Für eine erweiterte historische und / oder akademische Abhandlung schauen sie sich meinen Artikel über Typographic Foregrounding, veröffentlicht in Language and Literature 2, Nr.1, 1993, pp 49-61, in welchem ich solche Formen der Lyrik, wie sie in der konkreten Poesie vorkommen, als eine Art foregrounding darstelle. Das geht zurück auf eine wirklich interessante Literaturtheorie, zuerst entwickelt von den Russischen Formalisten um das Jahr 1917. Unter anderem haben sie sich die Frage gestellt, wofür Kunst und Literatur an erster Stelle seien. Viktor Sklovskij, einer ihrer eminenten Repräsentanten druckt es aus wie folgt:
And art exists that one may recover the sensation of life, it exists to make one feel things, to make the stone stony. The purpose of art is to impart the sensation of things as they are perceived and not as they are known. The technique of art is to make objects ‘unfamiliar,’ to make forms difficult, to increase the difficulty and length of perception because the process of perception is an aesthetic end in itself and must be prolonged.

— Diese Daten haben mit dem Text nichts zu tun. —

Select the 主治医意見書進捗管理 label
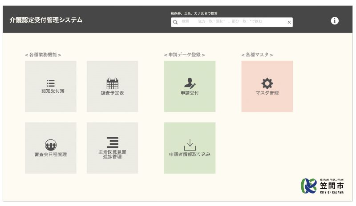 click(x=112, y=154)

Das ist ein Zitat aus seinem berühmten Essay „Iskusstov kak priem“, 1917, erschienen in englischer Übersetzung „Art as Technique“ (p. 12), zu finden in Foregrounding by W. van Peer & Frank Hakemulder, The Pergamon Enciclopaedia of Language and Linguistics, ed. Keth Brown, Oxford: Elsevier, 2006, Band 4, pp 546-551.
Ich sollte aber nicht so sehr auf die Theorie eingehen, denn eine der attraktivsten Seiten dieses Blogs ist eben, dass hier nicht über Literatur geschrieben, sondern Literatur produziert wird.

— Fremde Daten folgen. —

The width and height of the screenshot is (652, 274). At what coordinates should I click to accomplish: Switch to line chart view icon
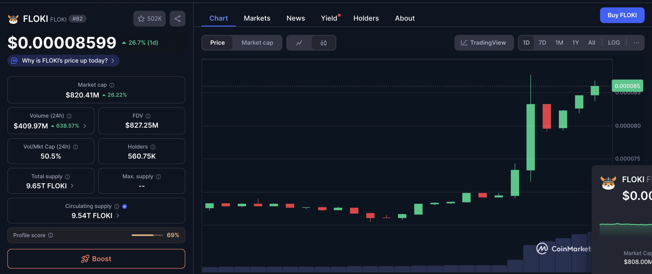pos(299,43)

If there is any interest for a more historical and / or academic approach, I have written an article on ‘Typographic Foregrounding’, published in Language and Literature 2, no. 1, 1993, pp. 49-61. In it I consider such forms as are used in concrete poetry as a kind of ‘foregrounding’. This concerns one of the really interesting literary theories, developed first by the Russian Formalists around 1917. What they did, among other things, is to ask themselves what art and literature are for in the first place. In the words of Viktor Shklovsky, one of its most eminent representatives:
And art exists that one may recover the sensation of life, it exists to make one feel things, to make the stone stony. The purpose of art is to impart the sensation of things as they are perceived and not as they are known. The technique of art is to make objects ‘unfamiliar,’ to make forms difficult, to increase the difficulty and length of perception because the process of perception is an aesthetic end in itself and must be prolonged.

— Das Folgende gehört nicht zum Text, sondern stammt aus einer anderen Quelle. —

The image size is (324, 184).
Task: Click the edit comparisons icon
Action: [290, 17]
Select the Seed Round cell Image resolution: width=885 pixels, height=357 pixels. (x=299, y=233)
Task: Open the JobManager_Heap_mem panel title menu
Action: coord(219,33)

This is from his famous 1917 essay “Iskusstov kak priem”, here in the English translation “Art as Technique”, p. 12. In case anyone is interested in this approach, please refer to: W. Van Peer & Frank Hakemulder: Foregrounding in The Pergamon Encyclopaedia of Language and Linguisitics, ed. Keith Brown, Oxford: Elsevier, 2006, vol. 4, pp. 546-551.
But let me not go on about theory. One of the most attractive sides of this blog is that it is not about literature. It is literature!